## Task goal:
From the MRI reconstruction text, list each category of image in the dataset with the number of images given for it.

## Given text:
Result & Discussions

The dataset used for this work consisted of 183 images acquired with Canon Medical Systems 1.5 T MRI scanner; 75 T1-weighted (T1W) sagittal images, 75 T2-weighted (T2W) sagittal images, 6 FSBB (Flow Sensitive Black Blood) axial images, and 27 T2W axial images. The imaged subjects were healthy and informed consent was obtained. In this study, we focused on Cartesian coordinate sampling. Signal under-sampling was applied for the phase encoding direction. We call methods reconstructing real and imaginary part independently as RI-U-Net, RI-ADMM-CSNet and RI-DnCNN to distinguish them from ordinary U-Net, ADMM-CSNet and DnCNN. To compare the reconstruction performances, magnitude and phase estimation method using CNNs(Mag&phase)[1], complex-valued CNN (ComplexCNN)[3][9][10] were also evaluated. The relationship between the amount of signal and the PSNR of the reconstructed image is shown in Fig. 3, and the time for learning CNN or reconstruction is shown in Fig.4. Reconstructed images at 20% and 40% sampling rates are shown in Figures 4. RI-U-Net showed a slightly higher PSNR than ComplexCNN for all signal sampling rates. ComplexCNN involves complex derivatives, but the deeper the layer, the more difficult it is to compute the gradient. These factors resulted in the higher PSNR for the proposed RI-U-Net. RI-ADMM-CS-Net has a lower PSNR when sampling rate is 20%, while it has the highest PSNR when sampling rates are 30% and 40%. Comparing the enlarged images shown in Fig.5, the image by RI-ADMM-CSNet has a larger smoothing effect. This results in a smaller reconstruction error, which is considered to be the reason for the highest PSNR at 30% and 40%. In contrast, RI-U-Net and ComplexCNN restore the detailed structure well. These experiments show that a real-valued CNN has the possibility to have the same or better performance as a complex-valued CNN by introducing symmetrical signal under-sampling. Figure 4 shows that RI-U-Net requires less time for learning and reconstruction than complexCNN. This scheme has the potential to further improve performance by deepening real-function CNNs.

Conclution

The method of reconstructing complex-valued images by a real-valued CNN using symmetric signal acquisition has shown the possibility of achieving reconstruction performance comparable to that of a complex type CNN.

Acknowledgements

This work was supported in part by JSPS KAKENHI grants 19K04423, 21J14120. We would like to thank Canon Medical Systems.

## Data listing:
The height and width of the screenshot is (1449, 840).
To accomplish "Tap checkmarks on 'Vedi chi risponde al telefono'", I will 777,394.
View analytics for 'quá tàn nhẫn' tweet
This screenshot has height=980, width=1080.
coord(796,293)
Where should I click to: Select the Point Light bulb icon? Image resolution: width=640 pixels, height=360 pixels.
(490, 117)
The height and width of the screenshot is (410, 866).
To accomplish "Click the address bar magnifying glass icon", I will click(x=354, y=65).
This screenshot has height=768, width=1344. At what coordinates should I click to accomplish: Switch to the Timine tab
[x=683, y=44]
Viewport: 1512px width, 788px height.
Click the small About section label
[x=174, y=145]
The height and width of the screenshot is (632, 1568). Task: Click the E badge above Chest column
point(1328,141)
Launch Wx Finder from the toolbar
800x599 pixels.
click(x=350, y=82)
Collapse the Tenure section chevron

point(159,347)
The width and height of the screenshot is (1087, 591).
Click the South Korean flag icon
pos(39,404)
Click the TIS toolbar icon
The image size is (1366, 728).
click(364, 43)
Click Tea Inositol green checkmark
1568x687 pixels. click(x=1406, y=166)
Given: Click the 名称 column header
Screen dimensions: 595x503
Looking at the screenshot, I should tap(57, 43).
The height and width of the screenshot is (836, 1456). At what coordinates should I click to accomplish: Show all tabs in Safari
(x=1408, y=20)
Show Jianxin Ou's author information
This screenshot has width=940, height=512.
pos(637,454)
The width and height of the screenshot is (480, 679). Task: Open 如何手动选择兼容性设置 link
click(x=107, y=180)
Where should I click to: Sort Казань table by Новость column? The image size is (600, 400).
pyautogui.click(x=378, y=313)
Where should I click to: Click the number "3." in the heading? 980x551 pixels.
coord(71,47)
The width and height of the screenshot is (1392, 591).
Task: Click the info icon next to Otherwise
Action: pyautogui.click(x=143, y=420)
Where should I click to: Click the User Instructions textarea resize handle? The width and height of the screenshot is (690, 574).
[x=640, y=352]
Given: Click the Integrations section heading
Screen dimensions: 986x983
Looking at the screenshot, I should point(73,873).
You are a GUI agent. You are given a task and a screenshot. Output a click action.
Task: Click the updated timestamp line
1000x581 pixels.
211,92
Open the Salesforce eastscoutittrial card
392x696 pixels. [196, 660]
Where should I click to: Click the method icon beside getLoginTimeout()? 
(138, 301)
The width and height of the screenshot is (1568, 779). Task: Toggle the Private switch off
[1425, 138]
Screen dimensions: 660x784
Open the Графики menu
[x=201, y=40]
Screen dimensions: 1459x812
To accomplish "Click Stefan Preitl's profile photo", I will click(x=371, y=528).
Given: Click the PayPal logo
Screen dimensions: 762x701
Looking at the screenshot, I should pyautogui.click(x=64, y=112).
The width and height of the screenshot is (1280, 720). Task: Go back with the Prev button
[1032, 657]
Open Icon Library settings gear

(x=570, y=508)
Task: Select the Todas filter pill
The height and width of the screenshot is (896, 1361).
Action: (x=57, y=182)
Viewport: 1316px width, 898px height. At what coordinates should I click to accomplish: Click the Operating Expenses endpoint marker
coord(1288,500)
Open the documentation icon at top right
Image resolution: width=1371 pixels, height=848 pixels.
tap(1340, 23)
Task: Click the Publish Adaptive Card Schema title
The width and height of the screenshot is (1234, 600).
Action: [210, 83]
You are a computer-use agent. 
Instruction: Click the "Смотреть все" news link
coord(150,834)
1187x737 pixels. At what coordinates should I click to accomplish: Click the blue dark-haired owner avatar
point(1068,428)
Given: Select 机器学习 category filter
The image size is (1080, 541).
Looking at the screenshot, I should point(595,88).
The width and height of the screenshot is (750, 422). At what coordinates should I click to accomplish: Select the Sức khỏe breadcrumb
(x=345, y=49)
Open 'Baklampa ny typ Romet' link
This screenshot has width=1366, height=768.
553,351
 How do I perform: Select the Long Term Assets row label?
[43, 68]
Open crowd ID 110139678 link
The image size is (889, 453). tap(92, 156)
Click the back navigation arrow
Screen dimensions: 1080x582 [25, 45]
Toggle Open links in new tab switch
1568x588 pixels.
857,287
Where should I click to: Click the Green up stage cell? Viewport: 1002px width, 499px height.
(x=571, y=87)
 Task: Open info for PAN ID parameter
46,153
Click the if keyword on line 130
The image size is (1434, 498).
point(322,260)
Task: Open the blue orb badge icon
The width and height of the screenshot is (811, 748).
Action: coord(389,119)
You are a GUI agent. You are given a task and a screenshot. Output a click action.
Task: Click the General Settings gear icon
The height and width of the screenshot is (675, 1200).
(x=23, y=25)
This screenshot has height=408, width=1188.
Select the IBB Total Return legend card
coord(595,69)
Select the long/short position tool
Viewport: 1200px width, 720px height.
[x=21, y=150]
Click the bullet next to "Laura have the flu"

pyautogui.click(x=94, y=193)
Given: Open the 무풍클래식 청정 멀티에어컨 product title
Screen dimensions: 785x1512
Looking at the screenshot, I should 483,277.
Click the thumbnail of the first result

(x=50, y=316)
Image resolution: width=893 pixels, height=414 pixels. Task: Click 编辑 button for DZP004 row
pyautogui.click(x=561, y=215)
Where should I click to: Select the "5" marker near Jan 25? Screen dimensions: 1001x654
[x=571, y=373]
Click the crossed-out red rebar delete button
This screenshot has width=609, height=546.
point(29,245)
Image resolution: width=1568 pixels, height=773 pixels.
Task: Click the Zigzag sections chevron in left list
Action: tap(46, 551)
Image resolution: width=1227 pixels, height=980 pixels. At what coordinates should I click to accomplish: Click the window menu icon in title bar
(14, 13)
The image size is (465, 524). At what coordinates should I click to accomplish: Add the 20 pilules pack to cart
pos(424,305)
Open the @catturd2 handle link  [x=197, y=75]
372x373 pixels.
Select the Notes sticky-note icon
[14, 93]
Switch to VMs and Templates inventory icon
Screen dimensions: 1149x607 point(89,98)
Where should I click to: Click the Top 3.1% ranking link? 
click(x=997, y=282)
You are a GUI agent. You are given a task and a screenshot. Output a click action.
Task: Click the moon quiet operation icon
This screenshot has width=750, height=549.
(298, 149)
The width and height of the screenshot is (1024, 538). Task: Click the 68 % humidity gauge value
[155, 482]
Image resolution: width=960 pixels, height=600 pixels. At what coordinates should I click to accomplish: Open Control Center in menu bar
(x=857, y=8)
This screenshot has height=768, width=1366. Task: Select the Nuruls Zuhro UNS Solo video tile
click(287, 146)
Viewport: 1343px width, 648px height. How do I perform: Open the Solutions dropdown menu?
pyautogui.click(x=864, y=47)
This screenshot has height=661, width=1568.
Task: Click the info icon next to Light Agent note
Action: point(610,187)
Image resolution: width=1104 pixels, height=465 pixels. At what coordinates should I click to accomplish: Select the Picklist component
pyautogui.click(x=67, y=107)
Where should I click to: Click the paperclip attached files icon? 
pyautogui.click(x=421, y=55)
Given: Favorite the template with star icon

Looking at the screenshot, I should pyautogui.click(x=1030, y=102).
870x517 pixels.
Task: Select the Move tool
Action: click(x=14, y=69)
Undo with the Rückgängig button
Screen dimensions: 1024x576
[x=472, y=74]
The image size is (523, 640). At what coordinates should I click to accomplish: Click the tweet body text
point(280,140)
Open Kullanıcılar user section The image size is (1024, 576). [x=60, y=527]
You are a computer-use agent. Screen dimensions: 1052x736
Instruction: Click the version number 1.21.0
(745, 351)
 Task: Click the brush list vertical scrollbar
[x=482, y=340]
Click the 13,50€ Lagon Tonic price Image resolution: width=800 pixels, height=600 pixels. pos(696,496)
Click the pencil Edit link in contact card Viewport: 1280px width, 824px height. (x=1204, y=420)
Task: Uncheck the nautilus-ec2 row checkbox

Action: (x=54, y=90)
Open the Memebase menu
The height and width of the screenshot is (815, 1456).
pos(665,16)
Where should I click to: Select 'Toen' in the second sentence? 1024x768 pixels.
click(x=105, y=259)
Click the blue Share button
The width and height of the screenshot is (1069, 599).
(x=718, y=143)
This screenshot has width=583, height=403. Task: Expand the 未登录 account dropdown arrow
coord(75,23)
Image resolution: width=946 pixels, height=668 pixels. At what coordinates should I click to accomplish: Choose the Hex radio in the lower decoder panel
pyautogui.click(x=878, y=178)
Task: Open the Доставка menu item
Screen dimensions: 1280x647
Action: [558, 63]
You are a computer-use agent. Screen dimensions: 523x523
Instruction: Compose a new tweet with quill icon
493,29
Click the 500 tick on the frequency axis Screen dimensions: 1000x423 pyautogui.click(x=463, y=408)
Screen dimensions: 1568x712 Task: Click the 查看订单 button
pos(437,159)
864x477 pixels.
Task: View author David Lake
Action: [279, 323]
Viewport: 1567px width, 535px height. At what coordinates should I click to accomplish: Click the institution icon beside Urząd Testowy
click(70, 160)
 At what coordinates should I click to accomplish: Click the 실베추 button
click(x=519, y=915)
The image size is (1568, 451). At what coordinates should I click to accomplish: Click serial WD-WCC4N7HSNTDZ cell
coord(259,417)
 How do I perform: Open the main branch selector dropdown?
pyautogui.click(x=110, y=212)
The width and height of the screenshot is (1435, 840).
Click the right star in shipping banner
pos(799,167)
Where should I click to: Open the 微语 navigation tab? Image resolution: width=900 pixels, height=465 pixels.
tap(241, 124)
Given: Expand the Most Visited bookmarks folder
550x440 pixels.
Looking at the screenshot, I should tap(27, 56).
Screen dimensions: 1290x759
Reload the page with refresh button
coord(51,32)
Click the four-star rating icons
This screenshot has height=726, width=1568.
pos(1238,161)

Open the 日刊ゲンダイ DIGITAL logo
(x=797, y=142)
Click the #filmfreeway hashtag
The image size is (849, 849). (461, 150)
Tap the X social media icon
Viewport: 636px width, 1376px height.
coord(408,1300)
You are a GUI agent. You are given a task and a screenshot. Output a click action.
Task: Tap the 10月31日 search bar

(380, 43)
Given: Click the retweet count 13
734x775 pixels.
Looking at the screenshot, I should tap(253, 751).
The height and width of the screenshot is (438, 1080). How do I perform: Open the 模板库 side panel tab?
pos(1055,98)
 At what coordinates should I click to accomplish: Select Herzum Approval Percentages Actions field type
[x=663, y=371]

## Task solution:
- T1-weighted (T1W) sagittal images: 75
- T2-weighted (T2W) sagittal images: 75
- FSBB (Flow Sensitive Black Blood) axial images: 6
- T2W axial images: 27